J. S. Bach composed some of the best-loved and most moving music in Western culture. Surviving mostly in manuscript collections, his music also exists in special and unique publications that reveal much about his life and thoughts as a composer. In this book, Peter Williams, author of the acclaimed J. S. Bach: A Life in Music, revisits Bach's biography through the lens of his music. Reviewing all of Bach's music chronologically, Williams discusses the music collection by collection to reveal the development of Bach's interests and priorities. While a great deal has been written about the composer's vocal works, Williams gives the keyboard music its proper emphasis, revealing it as crucial to Bach's biography, as a young organist and a mature composer, as a performer in public and teacher in private, and as a profound thinker in the language of music.

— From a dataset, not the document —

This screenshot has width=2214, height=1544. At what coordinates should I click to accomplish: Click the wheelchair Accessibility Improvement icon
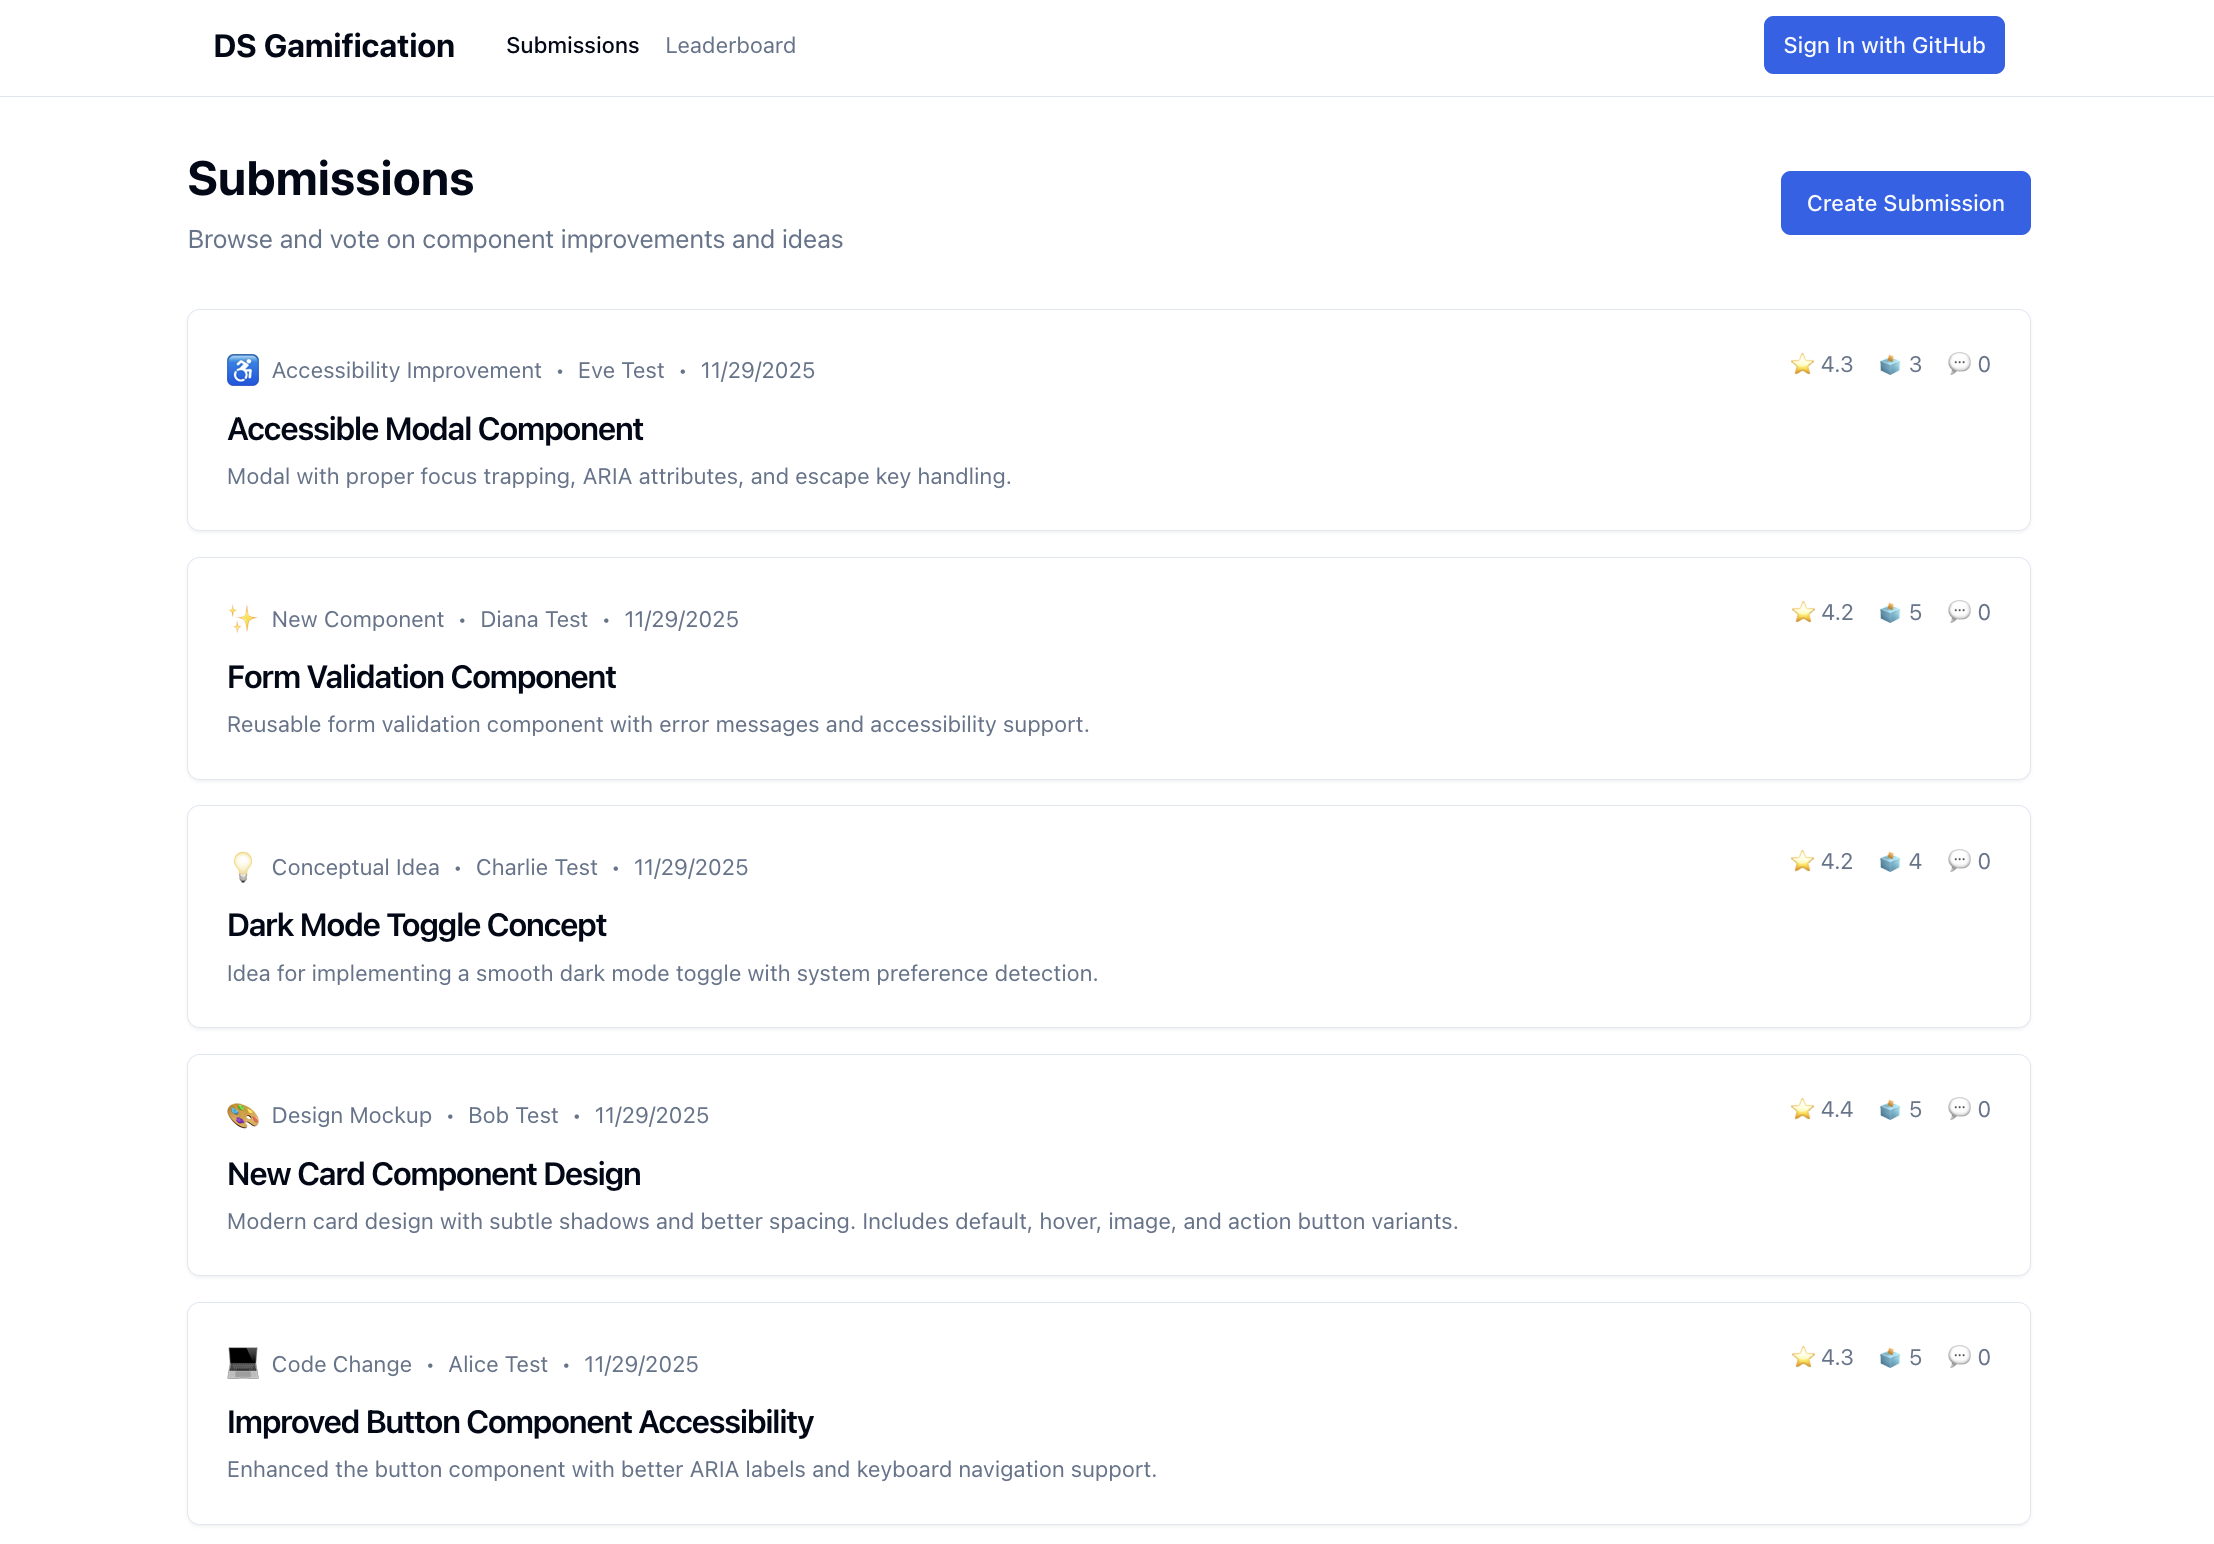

Peter Williams held the first Chair in Performance Practice in Britain at the University of Edinburgh, where he was first Director of the Russell Collection of Harpsichords and latterly Dean of Music. He was also the first Arts and Sciences Distinguished Chair at Duke University, North Carolina. His first book on Bach was for the BBC in 1970. Since then, he has focused chiefly on music for the organ (with the three-volume Organ Music of J. S. Bach, Cambridge, 1980-84), on music for the harpsichord (with Art of Fugue, 1986, and Bach: The Goldberg Variations, Cambridge, 2001) and on music for ensemble (with Musical Offering, 1986). More recently he has focused on biography, with The Life of Bach (Cambridge, 2003) and J. S. Bach: A Life in Music (Cambridge, 2007).